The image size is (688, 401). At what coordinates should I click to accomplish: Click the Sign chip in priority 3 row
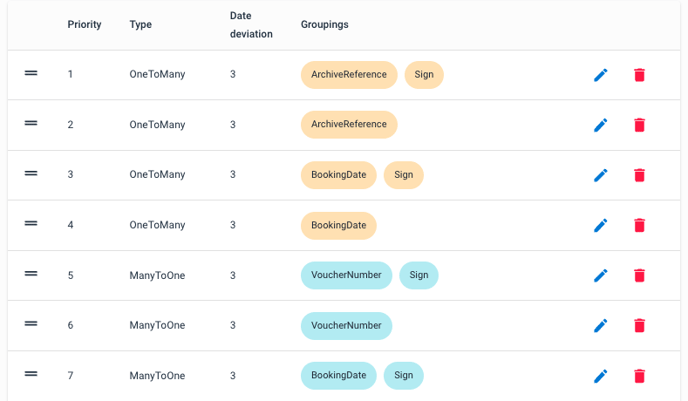tap(403, 175)
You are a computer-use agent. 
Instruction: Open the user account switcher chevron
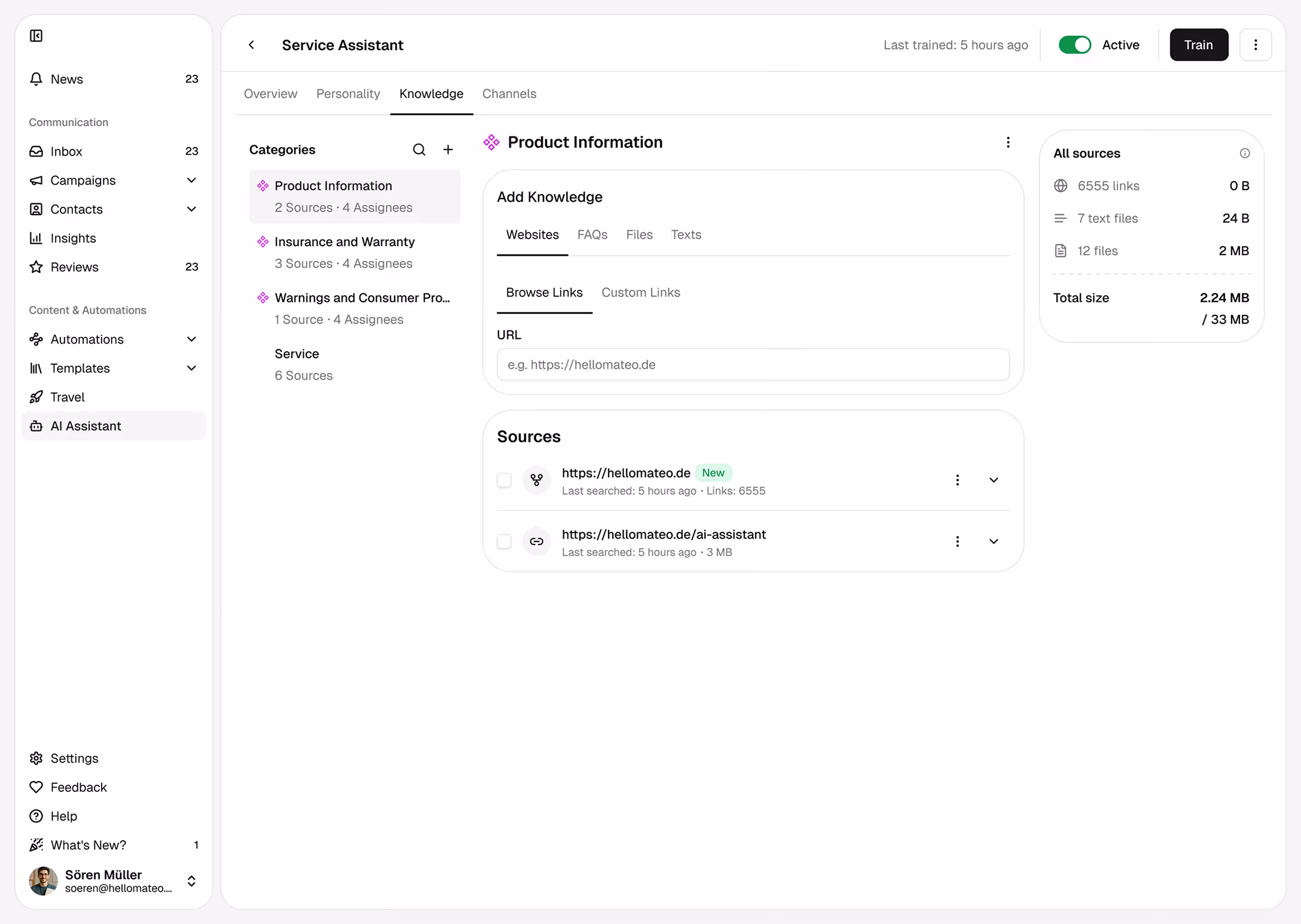[191, 881]

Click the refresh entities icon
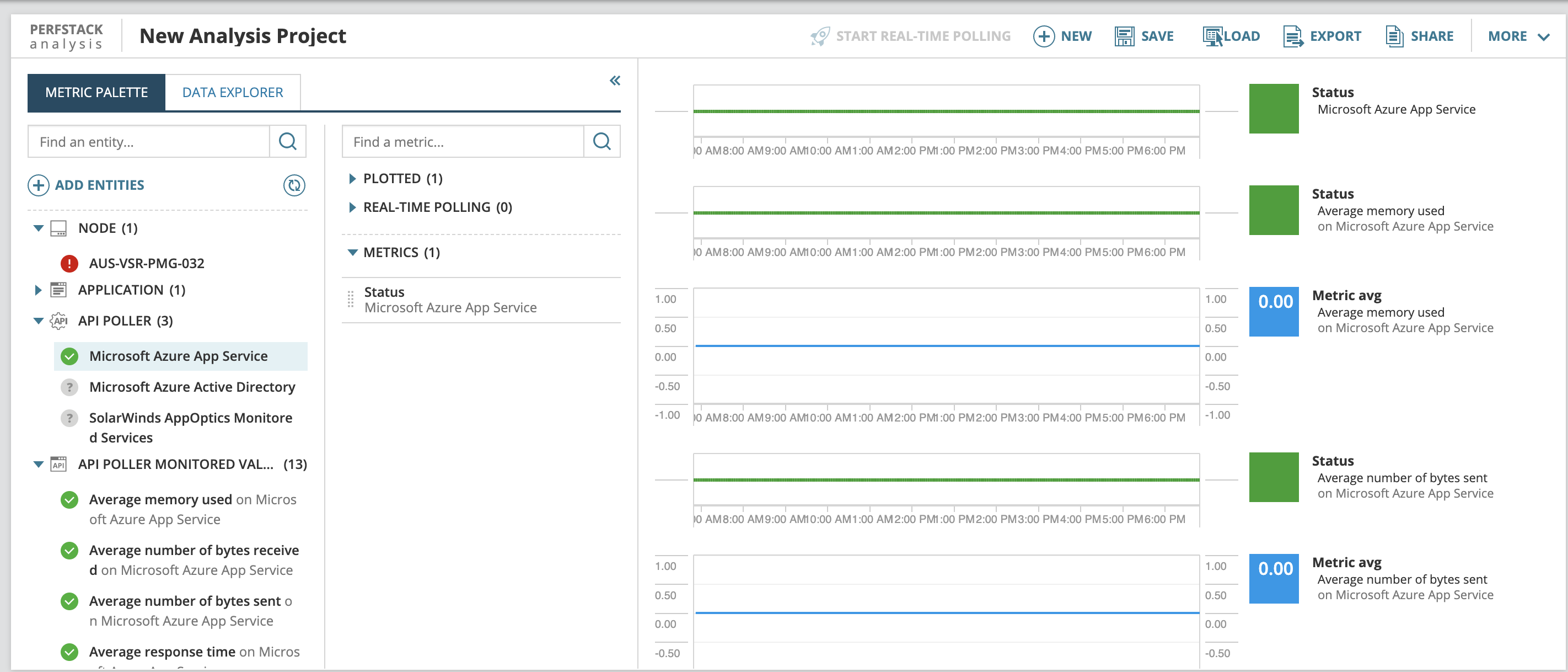click(x=294, y=185)
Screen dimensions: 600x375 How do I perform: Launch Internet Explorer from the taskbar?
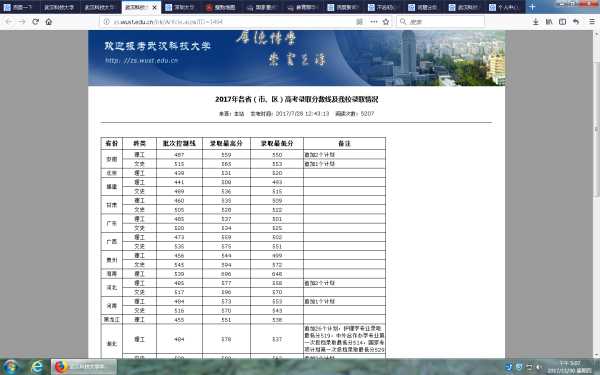point(37,367)
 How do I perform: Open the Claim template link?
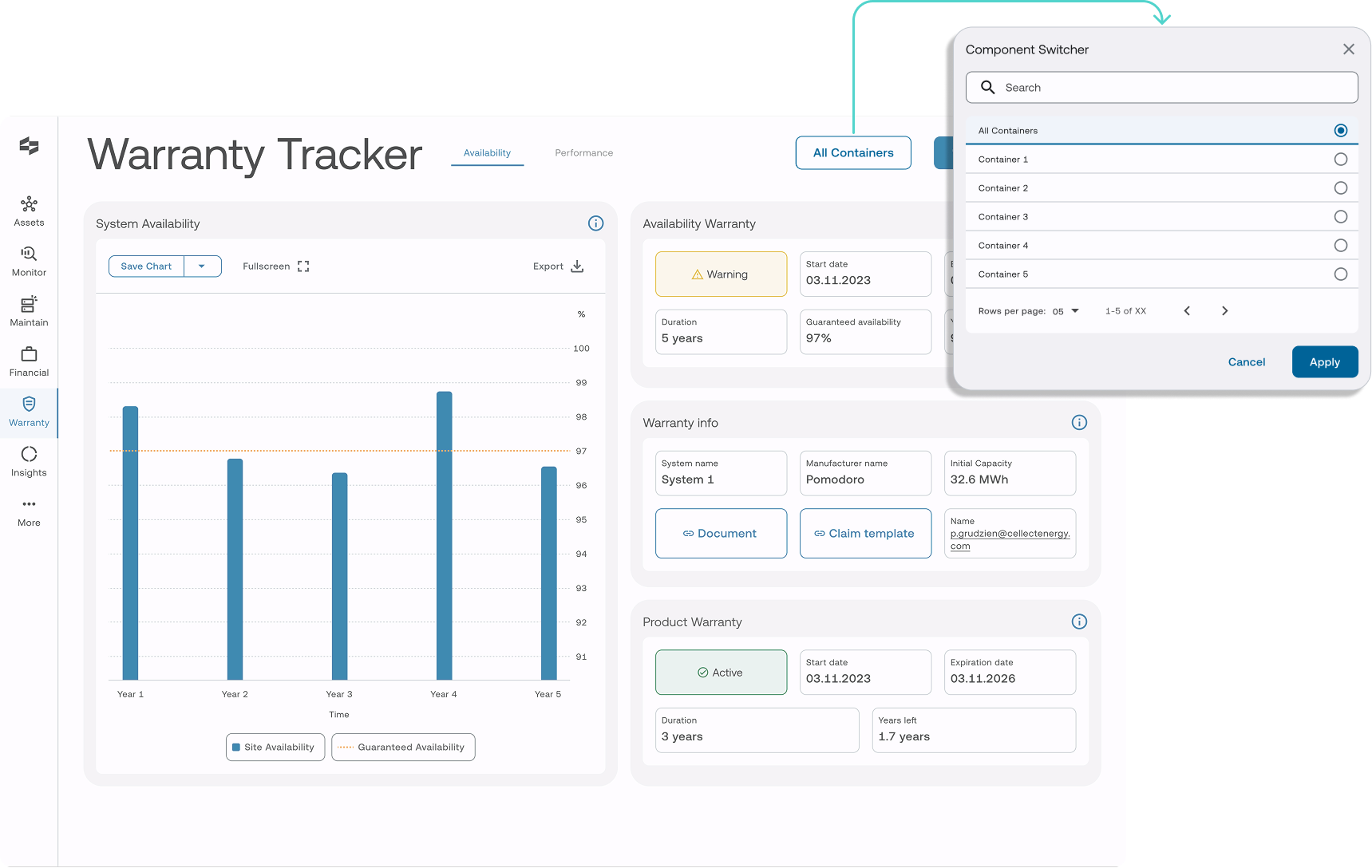click(865, 534)
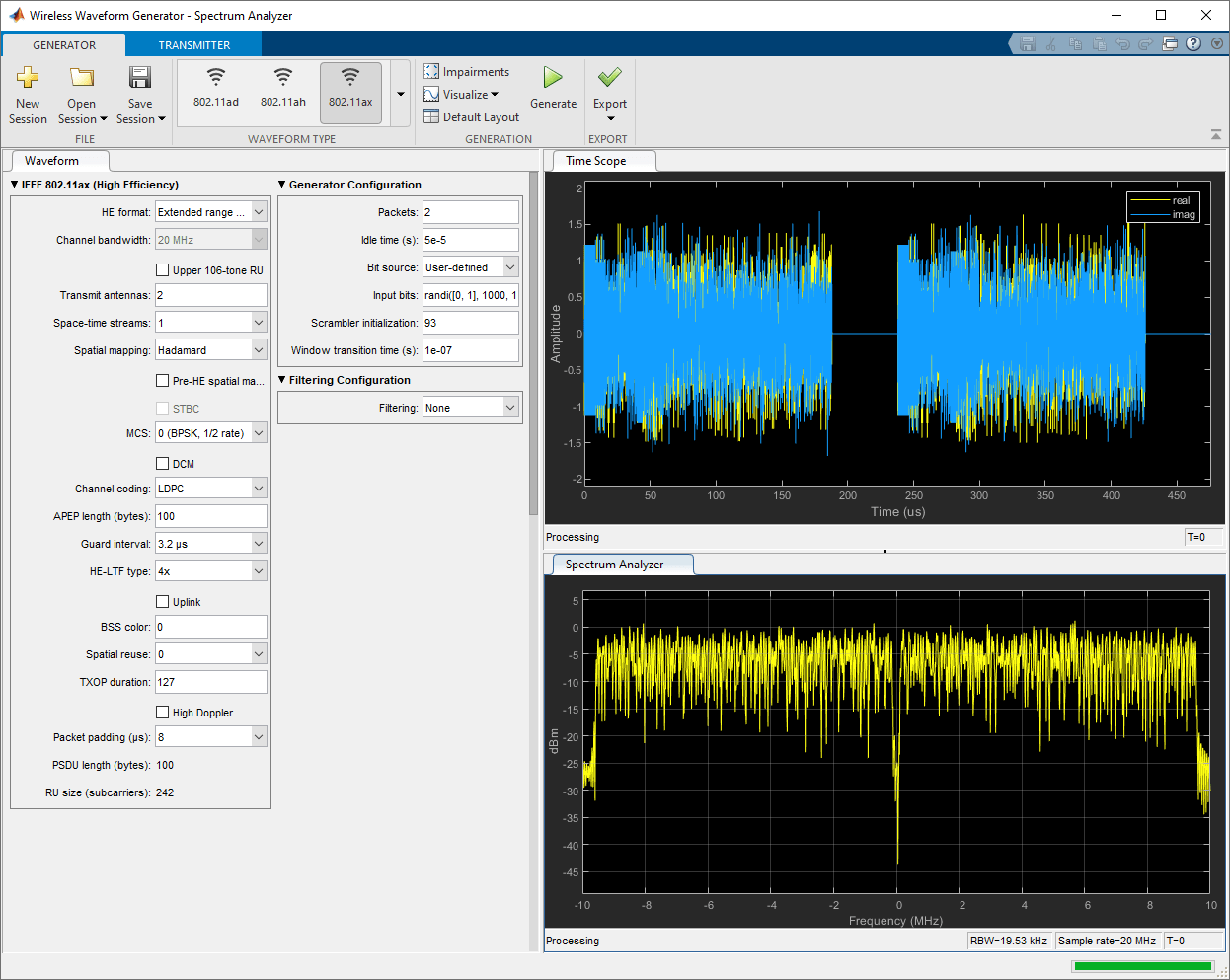Image resolution: width=1230 pixels, height=980 pixels.
Task: Select the 802.11ah waveform type
Action: tap(283, 89)
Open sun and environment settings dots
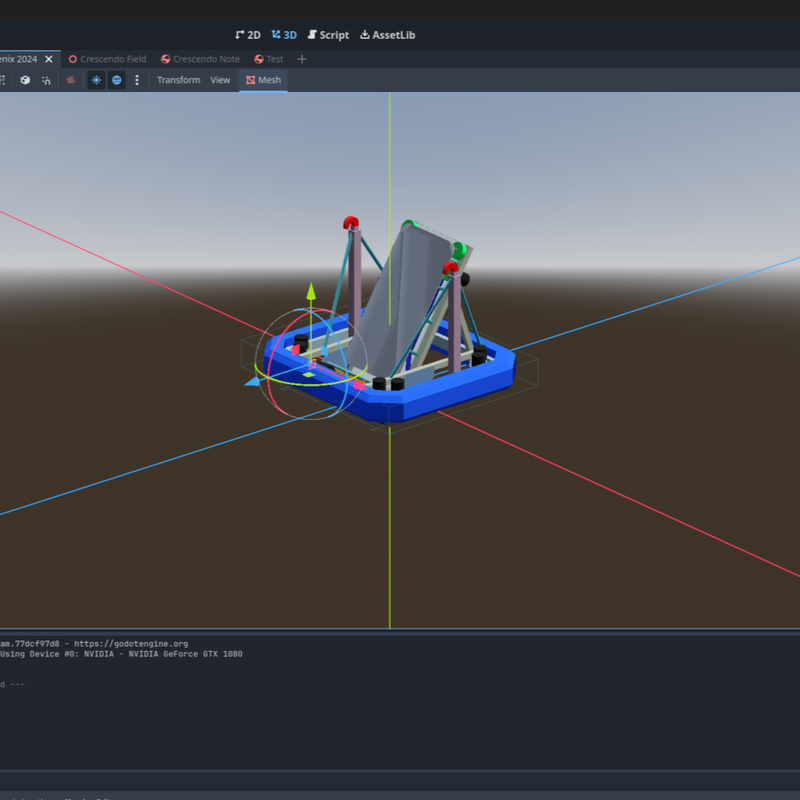The image size is (800, 800). 137,80
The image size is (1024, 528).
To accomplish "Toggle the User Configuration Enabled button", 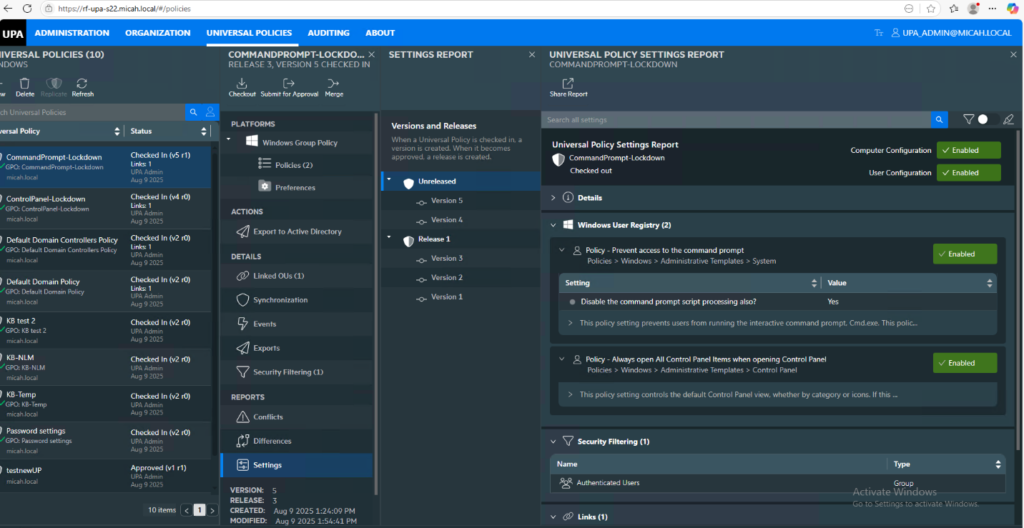I will (x=968, y=173).
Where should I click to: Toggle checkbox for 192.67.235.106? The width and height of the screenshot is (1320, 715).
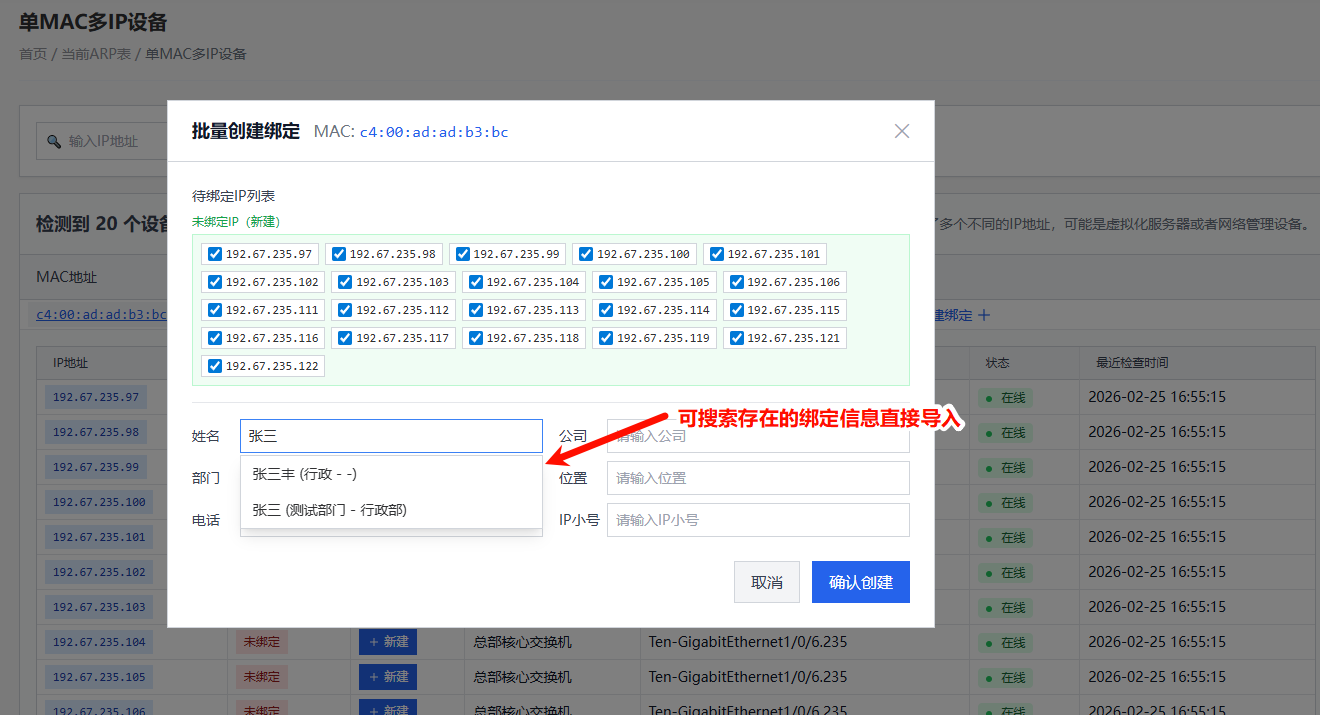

Written problem - Please identify each line in the records above that contains the string "should" and copy those lines, treating uppercase and lowercase as different.

Written answer -
The image size is (688, 401). At what coordinates should I click to accomplish: Click the Sign chip in priority 3 row
Where should I click to: Toggle checkbox for 192.67.235.106? The width and height of the screenshot is (1320, 715).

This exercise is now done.